Task goal — Could you repeat the records below exactly, leaving the pictures out?

Collected data
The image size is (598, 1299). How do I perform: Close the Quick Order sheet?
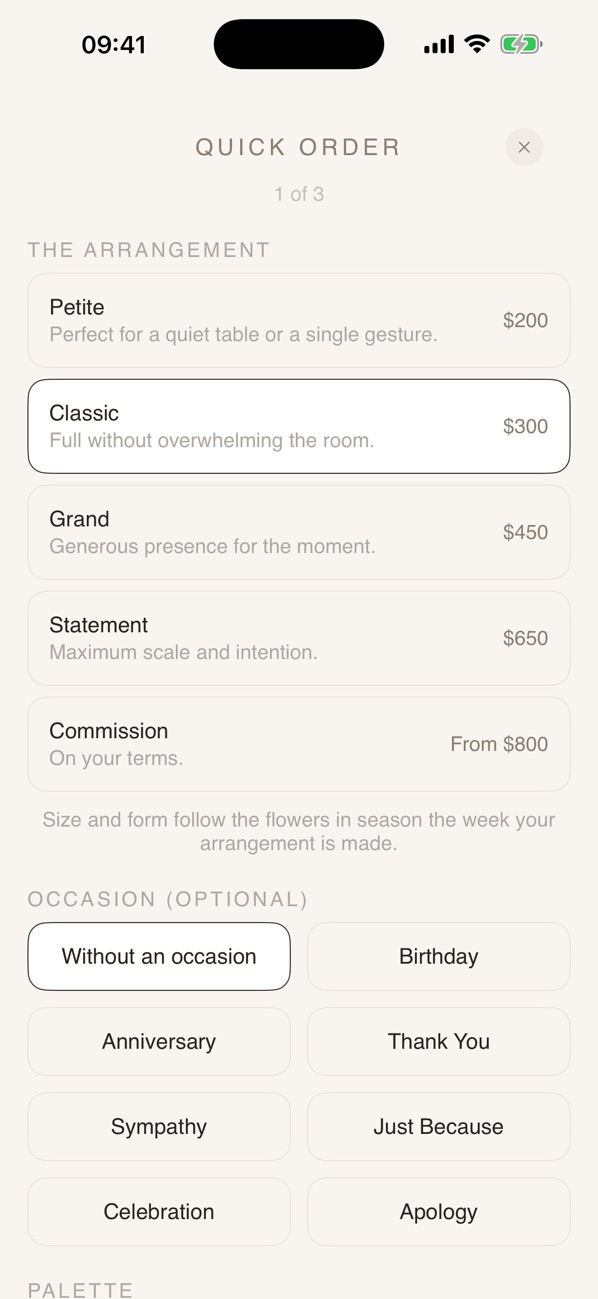coord(524,147)
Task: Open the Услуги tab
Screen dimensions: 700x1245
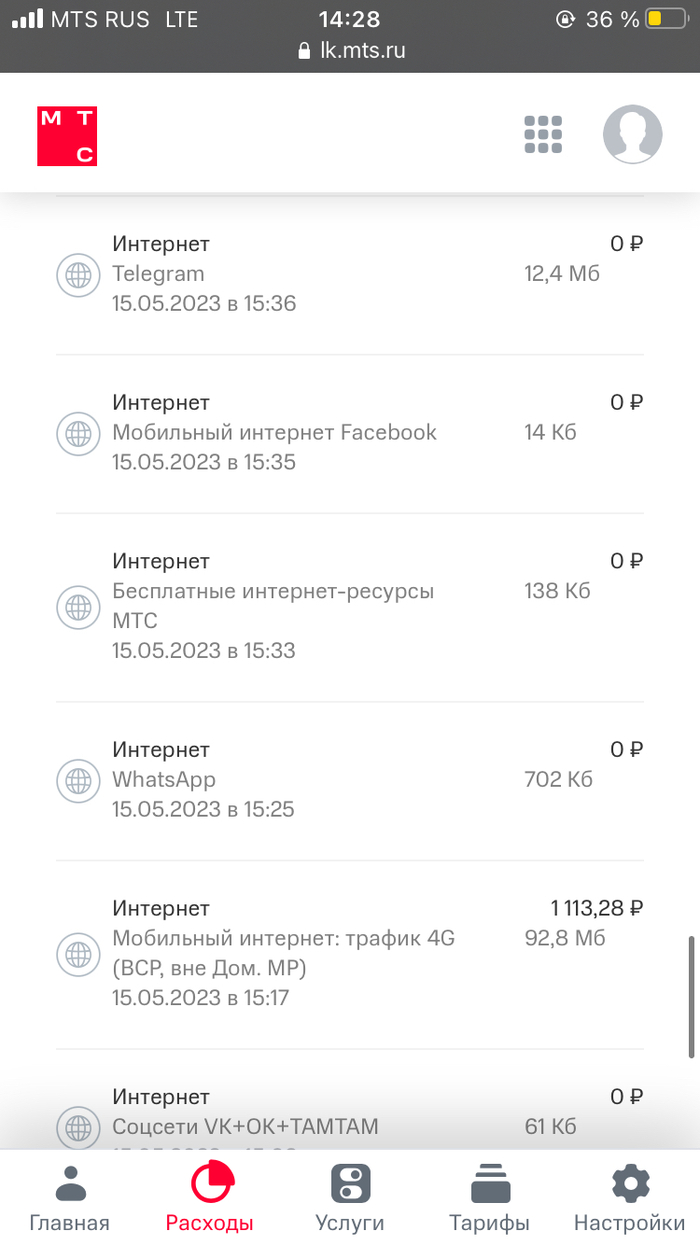Action: tap(350, 1198)
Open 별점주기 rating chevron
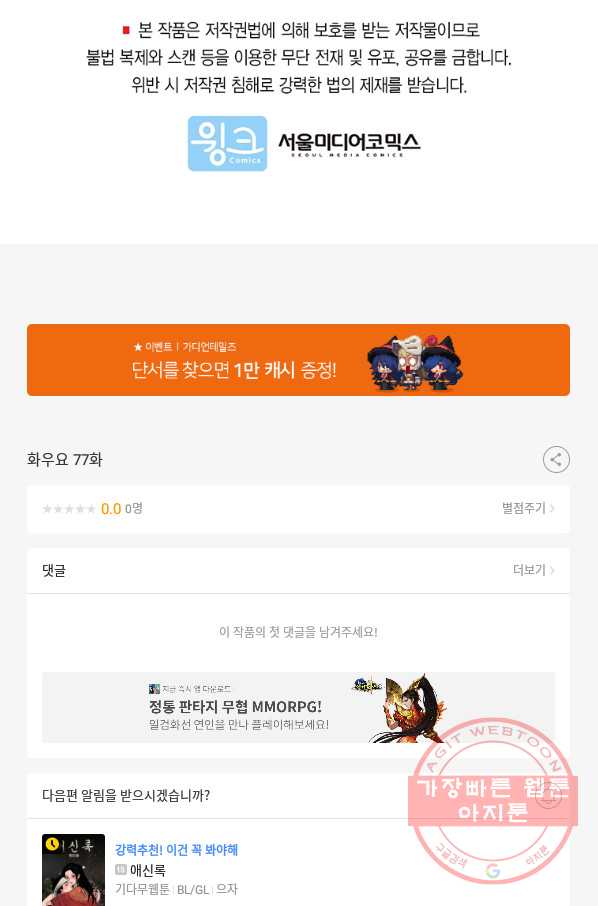Viewport: 598px width, 906px height. (528, 508)
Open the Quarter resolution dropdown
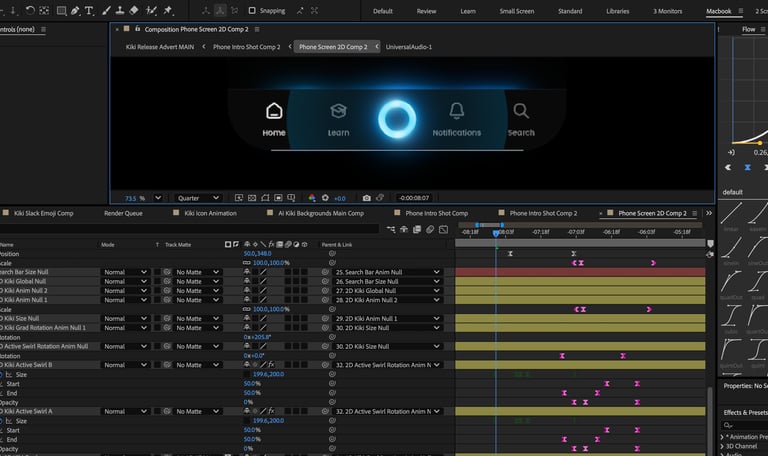Screen dimensions: 768x456 (x=198, y=198)
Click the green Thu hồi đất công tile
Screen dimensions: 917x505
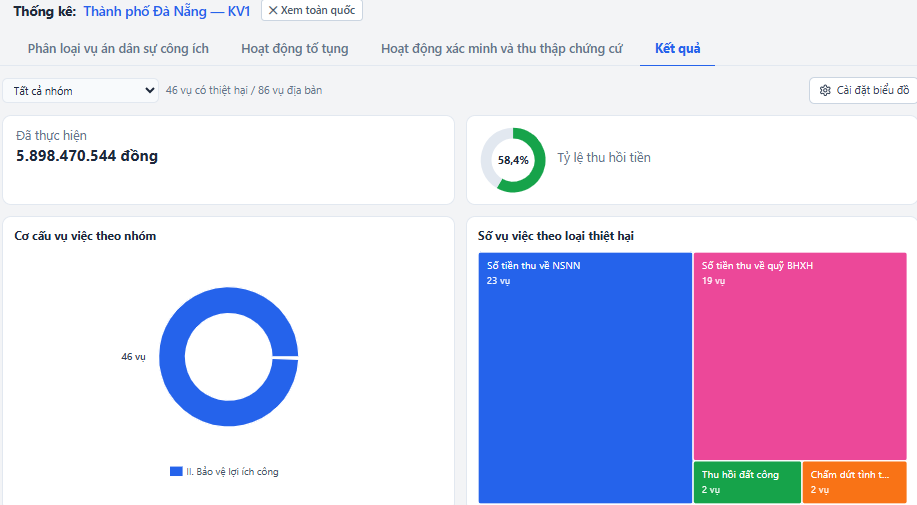click(747, 482)
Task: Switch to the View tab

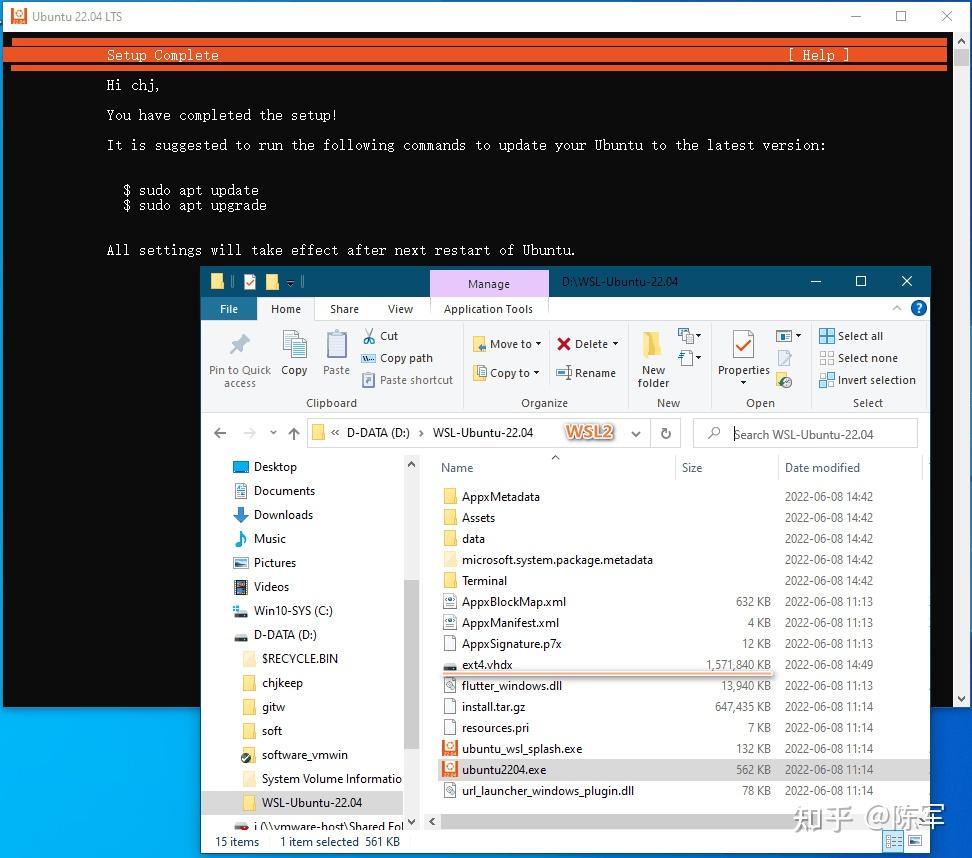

Solution for this exercise —
The image size is (598, 1299). How do I perform: Close the Quick Order sheet?
coord(524,147)
Task: Open the Услуги tab
Screen dimensions: 700x1245
Action: tap(350, 1198)
Open 별점주기 rating chevron
Viewport: 598px width, 906px height. (528, 508)
Open the Quarter resolution dropdown
Screen dimensions: 768x456 (x=198, y=198)
Click the green Thu hồi đất công tile
Screen dimensions: 917x505
click(747, 482)
Task: Switch to the View tab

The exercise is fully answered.